┌────────

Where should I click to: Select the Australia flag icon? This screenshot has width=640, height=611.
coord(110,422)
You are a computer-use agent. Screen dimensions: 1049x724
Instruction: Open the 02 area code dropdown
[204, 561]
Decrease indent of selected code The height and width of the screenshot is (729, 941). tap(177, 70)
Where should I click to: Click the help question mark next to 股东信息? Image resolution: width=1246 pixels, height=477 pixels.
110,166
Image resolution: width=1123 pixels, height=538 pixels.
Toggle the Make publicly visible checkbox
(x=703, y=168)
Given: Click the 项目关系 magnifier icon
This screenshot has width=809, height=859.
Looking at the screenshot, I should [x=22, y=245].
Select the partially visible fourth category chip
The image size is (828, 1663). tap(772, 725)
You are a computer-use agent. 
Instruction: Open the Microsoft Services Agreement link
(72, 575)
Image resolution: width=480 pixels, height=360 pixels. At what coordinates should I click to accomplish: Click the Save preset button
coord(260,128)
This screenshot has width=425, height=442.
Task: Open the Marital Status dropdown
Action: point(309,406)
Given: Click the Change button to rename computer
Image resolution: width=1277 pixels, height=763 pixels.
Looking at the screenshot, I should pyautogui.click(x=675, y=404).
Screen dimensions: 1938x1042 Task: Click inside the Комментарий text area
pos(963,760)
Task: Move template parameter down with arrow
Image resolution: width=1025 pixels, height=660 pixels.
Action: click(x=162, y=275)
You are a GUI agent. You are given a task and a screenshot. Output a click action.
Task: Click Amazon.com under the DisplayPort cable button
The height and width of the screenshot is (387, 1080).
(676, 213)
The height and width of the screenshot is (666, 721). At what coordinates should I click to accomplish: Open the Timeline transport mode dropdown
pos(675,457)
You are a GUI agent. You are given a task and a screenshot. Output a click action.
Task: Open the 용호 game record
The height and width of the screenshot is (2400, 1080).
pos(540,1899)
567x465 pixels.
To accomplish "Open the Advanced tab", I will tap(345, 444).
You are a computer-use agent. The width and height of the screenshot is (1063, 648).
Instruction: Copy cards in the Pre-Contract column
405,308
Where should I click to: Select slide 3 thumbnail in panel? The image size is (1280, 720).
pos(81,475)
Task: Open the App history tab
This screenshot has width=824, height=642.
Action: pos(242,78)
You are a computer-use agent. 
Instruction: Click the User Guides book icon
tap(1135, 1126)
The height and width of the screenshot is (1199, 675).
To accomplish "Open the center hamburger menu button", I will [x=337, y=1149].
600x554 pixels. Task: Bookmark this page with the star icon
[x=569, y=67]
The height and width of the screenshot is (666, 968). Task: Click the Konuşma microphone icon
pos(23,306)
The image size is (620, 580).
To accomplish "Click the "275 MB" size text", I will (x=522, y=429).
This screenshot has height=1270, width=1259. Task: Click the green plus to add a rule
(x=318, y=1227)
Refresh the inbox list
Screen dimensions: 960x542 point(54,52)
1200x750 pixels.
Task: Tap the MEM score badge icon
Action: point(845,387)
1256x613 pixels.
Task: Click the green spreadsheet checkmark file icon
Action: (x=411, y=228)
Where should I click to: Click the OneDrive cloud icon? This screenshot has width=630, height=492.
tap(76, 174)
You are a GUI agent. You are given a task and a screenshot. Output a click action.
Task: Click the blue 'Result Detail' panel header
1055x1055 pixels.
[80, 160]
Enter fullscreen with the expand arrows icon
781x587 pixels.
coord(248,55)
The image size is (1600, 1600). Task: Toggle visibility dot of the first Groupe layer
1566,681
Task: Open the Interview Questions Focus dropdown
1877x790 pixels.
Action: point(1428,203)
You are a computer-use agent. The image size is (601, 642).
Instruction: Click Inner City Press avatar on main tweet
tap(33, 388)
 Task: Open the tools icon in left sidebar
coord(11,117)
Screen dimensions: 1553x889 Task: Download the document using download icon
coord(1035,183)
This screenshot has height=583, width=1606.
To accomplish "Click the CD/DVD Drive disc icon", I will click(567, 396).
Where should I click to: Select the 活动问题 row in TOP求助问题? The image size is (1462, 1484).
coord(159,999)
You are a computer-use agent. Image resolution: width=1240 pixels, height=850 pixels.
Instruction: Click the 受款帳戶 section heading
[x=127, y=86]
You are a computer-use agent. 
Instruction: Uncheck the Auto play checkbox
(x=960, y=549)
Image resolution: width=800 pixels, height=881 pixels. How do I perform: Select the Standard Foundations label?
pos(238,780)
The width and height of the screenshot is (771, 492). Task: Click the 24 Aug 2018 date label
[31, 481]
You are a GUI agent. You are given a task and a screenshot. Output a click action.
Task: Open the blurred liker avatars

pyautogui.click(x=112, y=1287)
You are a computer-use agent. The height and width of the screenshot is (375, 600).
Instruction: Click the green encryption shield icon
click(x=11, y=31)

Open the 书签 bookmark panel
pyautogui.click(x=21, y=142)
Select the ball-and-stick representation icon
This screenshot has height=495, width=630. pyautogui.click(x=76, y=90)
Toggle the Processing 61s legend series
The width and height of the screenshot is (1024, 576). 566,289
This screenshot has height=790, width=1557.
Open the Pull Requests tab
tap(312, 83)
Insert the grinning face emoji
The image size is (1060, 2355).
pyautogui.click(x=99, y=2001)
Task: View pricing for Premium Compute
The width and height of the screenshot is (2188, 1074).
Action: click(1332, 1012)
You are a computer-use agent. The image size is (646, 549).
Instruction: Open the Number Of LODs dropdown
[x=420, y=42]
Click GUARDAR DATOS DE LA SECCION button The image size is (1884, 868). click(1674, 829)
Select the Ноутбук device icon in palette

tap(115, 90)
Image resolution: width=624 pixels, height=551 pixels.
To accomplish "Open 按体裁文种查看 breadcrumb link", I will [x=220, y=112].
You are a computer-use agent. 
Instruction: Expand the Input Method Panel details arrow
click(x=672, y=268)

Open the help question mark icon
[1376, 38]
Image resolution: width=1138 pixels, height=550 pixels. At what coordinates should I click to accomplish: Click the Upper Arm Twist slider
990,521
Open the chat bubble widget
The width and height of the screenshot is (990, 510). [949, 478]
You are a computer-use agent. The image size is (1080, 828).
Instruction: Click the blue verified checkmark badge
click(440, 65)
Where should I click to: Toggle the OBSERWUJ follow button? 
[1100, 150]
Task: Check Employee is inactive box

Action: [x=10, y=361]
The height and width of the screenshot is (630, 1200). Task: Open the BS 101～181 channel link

└────────

**About this task:**
Using the records above, copy word for word the line with "The width and height of the screenshot is (771, 492).", the line with "Task: View pricing for Premium Compute", and every line between them.

**Answer to this exercise:**
The width and height of the screenshot is (771, 492). Task: Click the 24 Aug 2018 date label
[31, 481]
You are a GUI agent. You are given a task and a screenshot. Output a click action.
Task: Open the blurred liker avatars

pyautogui.click(x=112, y=1287)
You are a computer-use agent. The height and width of the screenshot is (375, 600).
Instruction: Click the green encryption shield icon
click(x=11, y=31)

Open the 书签 bookmark panel
pyautogui.click(x=21, y=142)
Select the ball-and-stick representation icon
This screenshot has height=495, width=630. pyautogui.click(x=76, y=90)
Toggle the Processing 61s legend series
The width and height of the screenshot is (1024, 576). 566,289
This screenshot has height=790, width=1557.
Open the Pull Requests tab
tap(312, 83)
Insert the grinning face emoji
The image size is (1060, 2355).
pyautogui.click(x=99, y=2001)
Task: View pricing for Premium Compute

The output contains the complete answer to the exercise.